その中身は――猫ぱんち、猫ぶーつ、尻尾付きスーツ! の三点セット。
猫ぱんちは肉級のおかげで志保パンチの威力を弱めるというもの。シェリルのコンセプトは『可愛い上にアルカの疲労度低下』だった。
「おぉ、上手いものを考えるもんだね」
ミアが感心したように呟く。
「アルカ様は気に入ってくださいますでしょうか」
猫ぱんちだけを装着した志保が照れたように呟く。
「もちろん、可愛いわ。そうそう、聞いたんだけどかかと落としだけじゃ芸がないから回し蹴りもしてみない? きっと志保ちゃんなら出来るわ♪」
(「うぉぅ、回し蹴りではアルカの命が‥‥」)
ミアは楽しげに話すナレインを見て、本気でアルカの心配をし始めたのだとか‥‥。
その後、志保を含む四人もリビングに向かい、志保の料理を堪能した。
「そうだ、今度一緒に飲みにいこうぜ、今回の礼におごってやるよ」
ザンの言葉に「や、悪いよ」とアルカが答え「俺とお前の仲じゃないか♪」と軽い口調で呟いた瞬間、鬼が降臨した。

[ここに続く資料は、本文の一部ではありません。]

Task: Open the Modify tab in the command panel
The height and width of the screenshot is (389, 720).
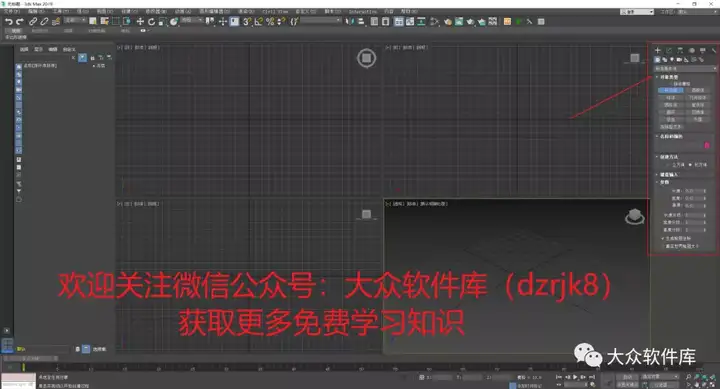Action: point(669,50)
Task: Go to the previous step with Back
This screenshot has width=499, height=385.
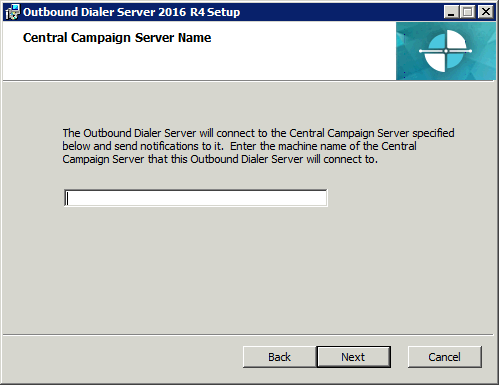Action: pos(279,357)
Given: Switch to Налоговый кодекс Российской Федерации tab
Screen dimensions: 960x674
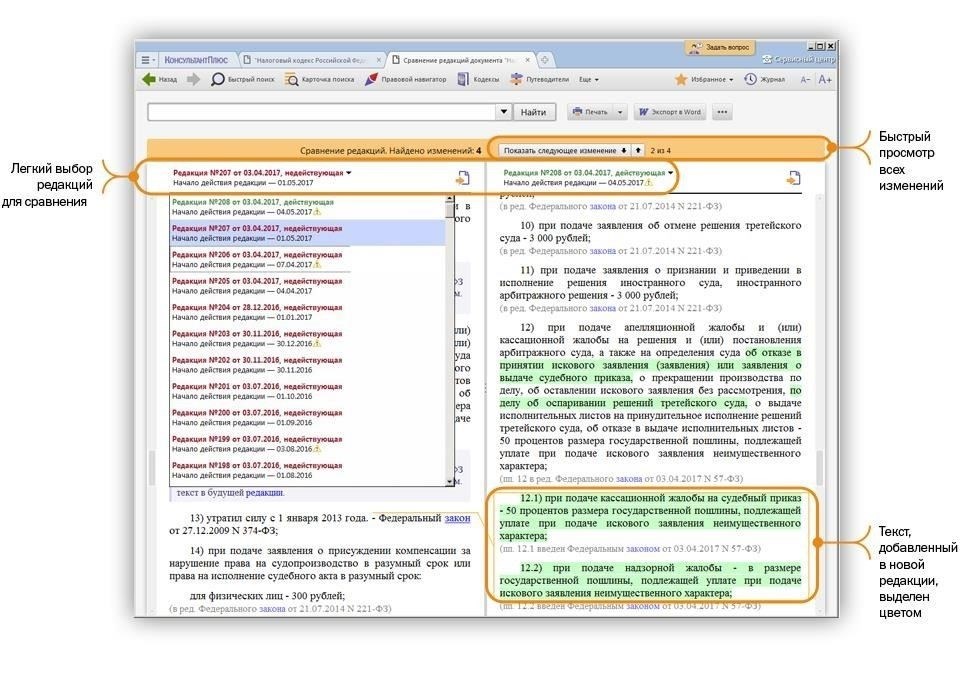Looking at the screenshot, I should (x=313, y=60).
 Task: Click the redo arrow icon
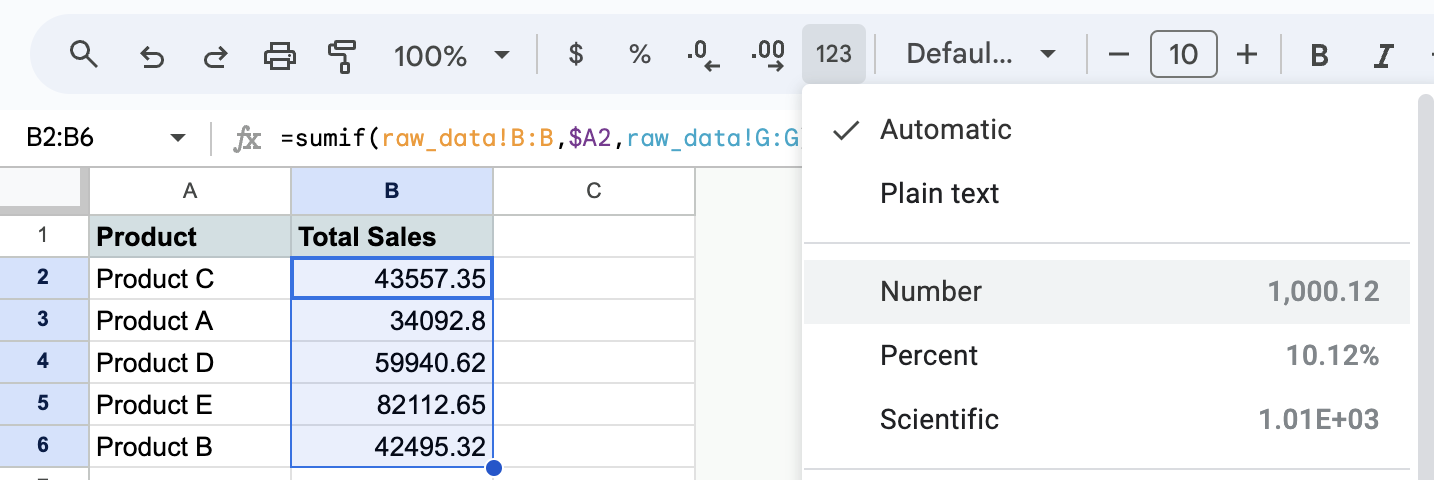coord(214,55)
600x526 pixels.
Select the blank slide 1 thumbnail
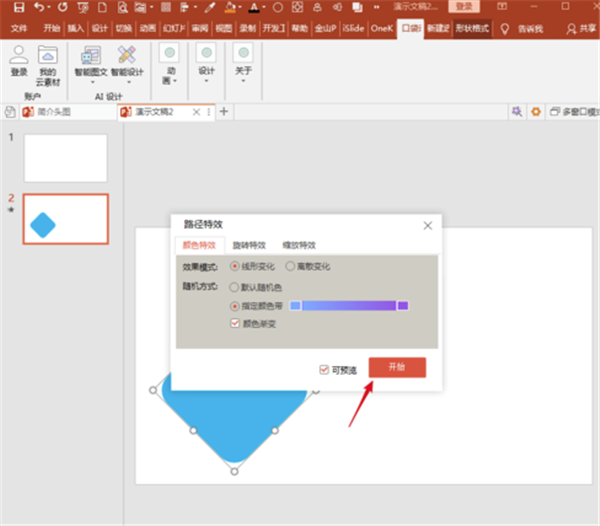pyautogui.click(x=65, y=158)
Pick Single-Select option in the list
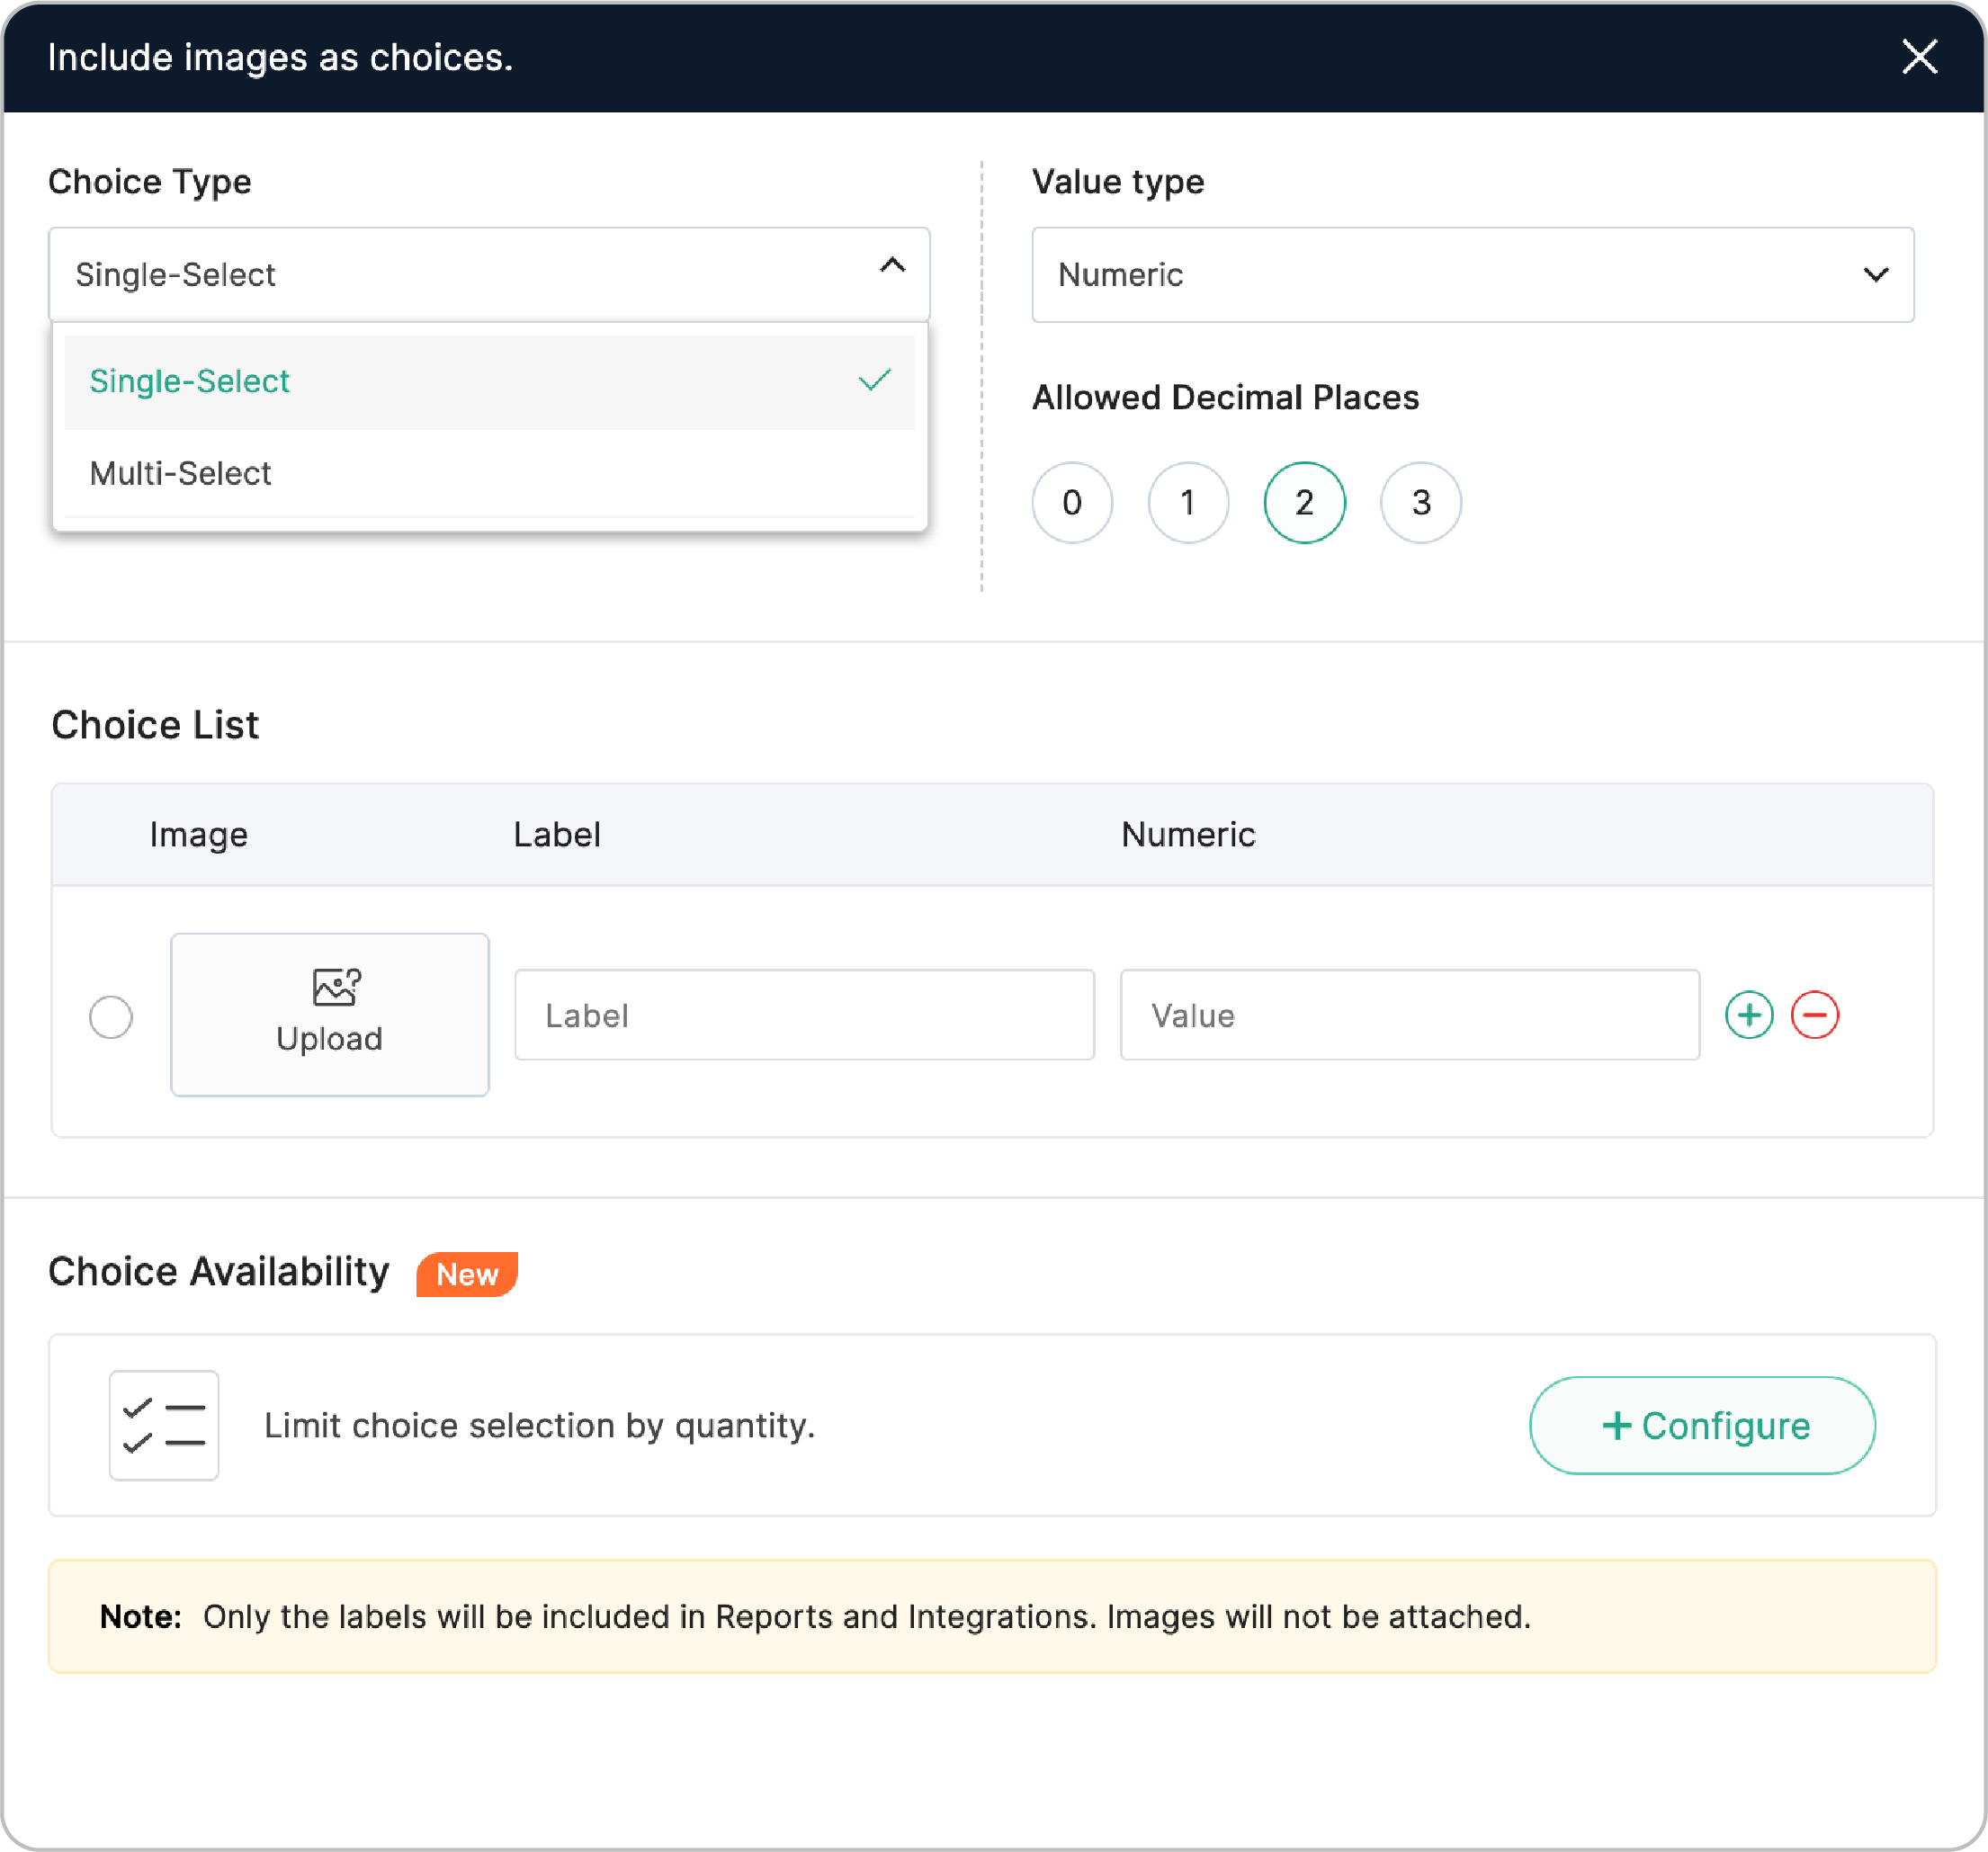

「あなたとアルカ様の仲―――どんな仲ですの! 不潔ですわ!」
志保は叫ぶと同時にナレインに教えてもらった回し蹴りをザンに向けて使う――が、もちろん回りにいた奉丈やベル、ラルスなども被害に合う。
「‥‥結論は簡単なものになりました」
今までアルカの悩みなどを聞いていた奉丈は一つの結論に辿り着く。
「アルカさんの悩みを解決するには、志保さんが攻撃を緩めるか、アルカさんが強くなるしかないですね、前者は聞いてくれそうもないので、頑張ってください。アルカさん」
そう言って奉丈は立ち上がり「そろそろお暇しますね」と話す。
「せっかくのクリスマスに長くお邪魔しているのも悪いので、この後にも誘われているパーティーもあるので‥‥」
そう言って縋るアルカを振り払い、奉丈は無事に志保宅から帰っていったのだった。
「でも‥‥こんなに一途な想いを向けられているアルカちゃんって、本当に幸せよね〜」
微笑みながらナレインがアルカに話しかける。
「‥‥確かに志保は美人で料理も上手いし、気立てもいい‥‥乱暴癖さえなければっ!」
嘆くアルカの背中を叩きながらミアが「元気出せって!」と叫ぶ。
「若いうちに可愛いお嫁さん貰えるって勝組だよ! ‥‥多分、世の中ポジティブに考えた方が幸せになれるよ!」
後半は何となく説得に入っているようなミアの言葉だったが「そうかな、そうだよな」と自分に言い聞かせるように納得した。
「ぐはっ!」
鈍い音と共にザンがアルカのところに倒れこんでくる。
「何者だ、あの嫁さん‥‥アルカ、俺はもう帰る。大変だな、アルカ――強く生きろよ」
ザンは棒を杖にするような形でよろめきながら帰っていった。
「‥‥大変ですね‥‥愚痴ぐらいなら‥‥いつでも聞きますので‥‥これを」
神無月は呟きながら自分の携帯番号を書いた紙をアルカに渡す。
「あら? どうかされたんですか?」
番号交換をしている最中に志保が現れ「酔っ払いの戯言です‥‥」と少し苦しい言葉で場をやりすごそうとする――。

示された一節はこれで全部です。